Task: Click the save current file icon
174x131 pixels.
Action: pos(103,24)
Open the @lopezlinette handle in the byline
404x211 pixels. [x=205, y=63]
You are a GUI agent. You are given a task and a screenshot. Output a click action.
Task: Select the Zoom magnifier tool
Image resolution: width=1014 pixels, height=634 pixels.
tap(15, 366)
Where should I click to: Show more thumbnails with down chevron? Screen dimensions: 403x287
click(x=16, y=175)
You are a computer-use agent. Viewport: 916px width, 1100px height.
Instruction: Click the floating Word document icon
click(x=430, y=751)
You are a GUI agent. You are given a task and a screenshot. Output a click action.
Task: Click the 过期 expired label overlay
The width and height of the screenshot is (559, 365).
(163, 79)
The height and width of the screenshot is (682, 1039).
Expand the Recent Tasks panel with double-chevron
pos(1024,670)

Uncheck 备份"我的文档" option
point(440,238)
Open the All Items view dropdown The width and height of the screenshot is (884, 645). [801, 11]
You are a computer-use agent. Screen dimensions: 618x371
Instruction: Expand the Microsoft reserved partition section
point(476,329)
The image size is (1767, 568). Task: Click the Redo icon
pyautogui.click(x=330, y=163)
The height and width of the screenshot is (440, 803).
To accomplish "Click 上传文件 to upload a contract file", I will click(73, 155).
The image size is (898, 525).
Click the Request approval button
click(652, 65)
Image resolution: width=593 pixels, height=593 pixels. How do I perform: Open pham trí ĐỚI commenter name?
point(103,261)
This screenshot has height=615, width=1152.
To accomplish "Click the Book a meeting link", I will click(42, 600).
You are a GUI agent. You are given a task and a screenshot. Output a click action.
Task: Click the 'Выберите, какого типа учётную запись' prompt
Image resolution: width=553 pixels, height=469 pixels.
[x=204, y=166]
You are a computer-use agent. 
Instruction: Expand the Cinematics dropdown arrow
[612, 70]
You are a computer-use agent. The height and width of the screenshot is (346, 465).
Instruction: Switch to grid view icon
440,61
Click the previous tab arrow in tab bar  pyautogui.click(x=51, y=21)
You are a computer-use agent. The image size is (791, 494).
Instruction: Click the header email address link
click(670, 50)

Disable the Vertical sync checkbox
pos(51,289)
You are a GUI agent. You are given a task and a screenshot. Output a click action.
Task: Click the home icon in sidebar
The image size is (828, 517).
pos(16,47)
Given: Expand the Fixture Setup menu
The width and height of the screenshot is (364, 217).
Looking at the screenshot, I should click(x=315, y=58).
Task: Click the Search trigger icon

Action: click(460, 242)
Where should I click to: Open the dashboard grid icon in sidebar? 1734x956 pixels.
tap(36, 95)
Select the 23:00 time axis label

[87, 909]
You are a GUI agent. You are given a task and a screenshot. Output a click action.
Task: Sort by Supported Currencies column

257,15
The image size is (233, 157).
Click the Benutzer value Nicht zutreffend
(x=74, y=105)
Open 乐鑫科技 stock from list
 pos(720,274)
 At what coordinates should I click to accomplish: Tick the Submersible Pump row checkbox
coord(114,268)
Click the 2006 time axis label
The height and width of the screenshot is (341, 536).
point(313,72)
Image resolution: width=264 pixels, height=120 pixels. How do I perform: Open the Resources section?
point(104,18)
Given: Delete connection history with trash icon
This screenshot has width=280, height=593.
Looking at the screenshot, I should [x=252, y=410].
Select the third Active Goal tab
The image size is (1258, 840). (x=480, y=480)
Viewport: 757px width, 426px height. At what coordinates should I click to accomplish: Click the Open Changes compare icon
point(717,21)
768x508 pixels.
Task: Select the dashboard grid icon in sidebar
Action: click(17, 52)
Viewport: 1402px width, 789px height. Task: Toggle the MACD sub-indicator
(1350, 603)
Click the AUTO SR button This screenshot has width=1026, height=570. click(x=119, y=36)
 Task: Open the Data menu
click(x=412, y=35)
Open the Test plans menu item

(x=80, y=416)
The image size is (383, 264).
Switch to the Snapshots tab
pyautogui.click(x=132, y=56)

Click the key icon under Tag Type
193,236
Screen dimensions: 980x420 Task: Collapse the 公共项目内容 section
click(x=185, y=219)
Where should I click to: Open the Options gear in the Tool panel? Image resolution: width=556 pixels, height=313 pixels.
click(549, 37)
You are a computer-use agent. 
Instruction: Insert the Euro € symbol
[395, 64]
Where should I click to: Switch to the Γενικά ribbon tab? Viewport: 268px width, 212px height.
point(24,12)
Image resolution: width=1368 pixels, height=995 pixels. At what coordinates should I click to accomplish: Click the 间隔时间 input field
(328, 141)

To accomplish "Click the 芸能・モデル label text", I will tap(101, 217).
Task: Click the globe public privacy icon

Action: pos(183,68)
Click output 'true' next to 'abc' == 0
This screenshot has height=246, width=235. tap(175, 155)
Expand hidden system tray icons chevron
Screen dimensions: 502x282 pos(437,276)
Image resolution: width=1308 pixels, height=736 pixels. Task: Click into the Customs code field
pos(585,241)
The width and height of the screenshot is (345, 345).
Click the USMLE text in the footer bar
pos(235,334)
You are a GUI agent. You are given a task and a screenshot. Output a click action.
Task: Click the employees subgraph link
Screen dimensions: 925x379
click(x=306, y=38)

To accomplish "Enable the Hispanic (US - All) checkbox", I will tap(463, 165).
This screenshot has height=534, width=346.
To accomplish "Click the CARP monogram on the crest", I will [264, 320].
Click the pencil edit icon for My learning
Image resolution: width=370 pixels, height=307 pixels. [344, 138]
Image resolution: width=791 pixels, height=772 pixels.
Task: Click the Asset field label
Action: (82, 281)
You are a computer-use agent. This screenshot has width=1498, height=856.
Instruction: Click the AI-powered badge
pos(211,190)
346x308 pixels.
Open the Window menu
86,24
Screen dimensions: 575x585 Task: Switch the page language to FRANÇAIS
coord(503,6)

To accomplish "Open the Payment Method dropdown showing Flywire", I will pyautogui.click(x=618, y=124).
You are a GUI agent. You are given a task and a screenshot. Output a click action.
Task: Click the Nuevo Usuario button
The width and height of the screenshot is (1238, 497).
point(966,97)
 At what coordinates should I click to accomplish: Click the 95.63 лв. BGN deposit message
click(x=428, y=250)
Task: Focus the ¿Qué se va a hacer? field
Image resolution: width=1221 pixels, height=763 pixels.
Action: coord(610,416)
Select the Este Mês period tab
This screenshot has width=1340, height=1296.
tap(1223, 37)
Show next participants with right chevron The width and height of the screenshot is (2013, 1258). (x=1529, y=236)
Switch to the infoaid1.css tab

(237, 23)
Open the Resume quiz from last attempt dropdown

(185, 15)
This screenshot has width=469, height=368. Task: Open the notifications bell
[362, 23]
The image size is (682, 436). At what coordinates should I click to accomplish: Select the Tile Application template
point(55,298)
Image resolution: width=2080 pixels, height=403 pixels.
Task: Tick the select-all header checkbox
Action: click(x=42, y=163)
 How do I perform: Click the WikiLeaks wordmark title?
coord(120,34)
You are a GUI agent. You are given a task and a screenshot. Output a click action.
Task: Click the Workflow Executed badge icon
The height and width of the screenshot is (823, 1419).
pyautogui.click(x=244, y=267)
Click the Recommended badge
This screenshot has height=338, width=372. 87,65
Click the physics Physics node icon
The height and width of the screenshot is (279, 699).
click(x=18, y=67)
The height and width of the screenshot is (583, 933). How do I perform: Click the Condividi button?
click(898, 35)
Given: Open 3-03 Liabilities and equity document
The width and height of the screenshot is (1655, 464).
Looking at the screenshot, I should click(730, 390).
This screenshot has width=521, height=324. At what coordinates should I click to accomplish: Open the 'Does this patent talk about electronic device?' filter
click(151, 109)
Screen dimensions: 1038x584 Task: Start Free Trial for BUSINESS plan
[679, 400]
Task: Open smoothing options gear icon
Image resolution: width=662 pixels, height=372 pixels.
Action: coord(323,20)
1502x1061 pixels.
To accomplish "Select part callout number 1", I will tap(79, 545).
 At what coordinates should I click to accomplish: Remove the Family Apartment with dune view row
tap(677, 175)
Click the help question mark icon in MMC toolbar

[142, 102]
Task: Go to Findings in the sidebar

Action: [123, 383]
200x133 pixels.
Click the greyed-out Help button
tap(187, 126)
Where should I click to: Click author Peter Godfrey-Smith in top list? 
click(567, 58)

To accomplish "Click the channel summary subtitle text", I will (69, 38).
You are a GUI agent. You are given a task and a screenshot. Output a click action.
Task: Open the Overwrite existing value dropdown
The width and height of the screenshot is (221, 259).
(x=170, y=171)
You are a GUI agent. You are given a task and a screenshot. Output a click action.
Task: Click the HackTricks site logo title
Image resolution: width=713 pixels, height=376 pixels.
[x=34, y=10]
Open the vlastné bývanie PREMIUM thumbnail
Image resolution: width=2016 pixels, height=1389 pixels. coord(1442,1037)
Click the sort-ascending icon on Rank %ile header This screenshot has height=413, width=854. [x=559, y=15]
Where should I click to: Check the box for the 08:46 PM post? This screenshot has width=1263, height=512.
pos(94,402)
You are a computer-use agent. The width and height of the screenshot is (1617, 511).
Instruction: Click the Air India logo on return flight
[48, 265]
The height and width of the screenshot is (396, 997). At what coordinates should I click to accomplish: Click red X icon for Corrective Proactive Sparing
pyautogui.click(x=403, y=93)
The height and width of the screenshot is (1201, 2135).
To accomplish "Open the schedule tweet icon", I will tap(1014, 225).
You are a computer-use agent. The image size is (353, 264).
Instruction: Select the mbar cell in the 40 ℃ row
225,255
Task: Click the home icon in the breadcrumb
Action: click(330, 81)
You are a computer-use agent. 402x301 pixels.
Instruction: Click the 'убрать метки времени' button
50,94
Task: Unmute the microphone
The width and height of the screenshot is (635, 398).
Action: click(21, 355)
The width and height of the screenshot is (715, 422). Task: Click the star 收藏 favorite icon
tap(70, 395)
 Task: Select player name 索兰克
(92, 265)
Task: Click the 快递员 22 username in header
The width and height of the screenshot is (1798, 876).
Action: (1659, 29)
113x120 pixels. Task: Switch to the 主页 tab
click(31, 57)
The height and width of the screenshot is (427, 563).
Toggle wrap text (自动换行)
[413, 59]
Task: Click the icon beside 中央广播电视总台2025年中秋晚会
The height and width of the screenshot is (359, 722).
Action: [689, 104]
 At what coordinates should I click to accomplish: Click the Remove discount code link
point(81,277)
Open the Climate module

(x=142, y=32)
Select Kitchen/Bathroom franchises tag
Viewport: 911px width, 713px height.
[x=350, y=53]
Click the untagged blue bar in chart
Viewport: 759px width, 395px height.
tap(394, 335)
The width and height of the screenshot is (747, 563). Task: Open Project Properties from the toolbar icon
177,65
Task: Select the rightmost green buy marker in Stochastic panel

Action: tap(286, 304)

****************************************

OBJECTIVE »
Reproduce the items in the stretch from the line containing "The image size is (233, 157)." through the line containing "point(104,18)", swapping "Submersible Pump" for "Booster Pump" and leaving everything else untouched.

RESPONSE FOR THIS EXERCISE »
The image size is (233, 157).
Click the Benutzer value Nicht zutreffend
(x=74, y=105)
Open 乐鑫科技 stock from list
 pos(720,274)
 At what coordinates should I click to accomplish: Tick the Booster Pump row checkbox
coord(114,268)
Click the 2006 time axis label
The height and width of the screenshot is (341, 536).
point(313,72)
Image resolution: width=264 pixels, height=120 pixels. How do I perform: Open the Resources section?
point(104,18)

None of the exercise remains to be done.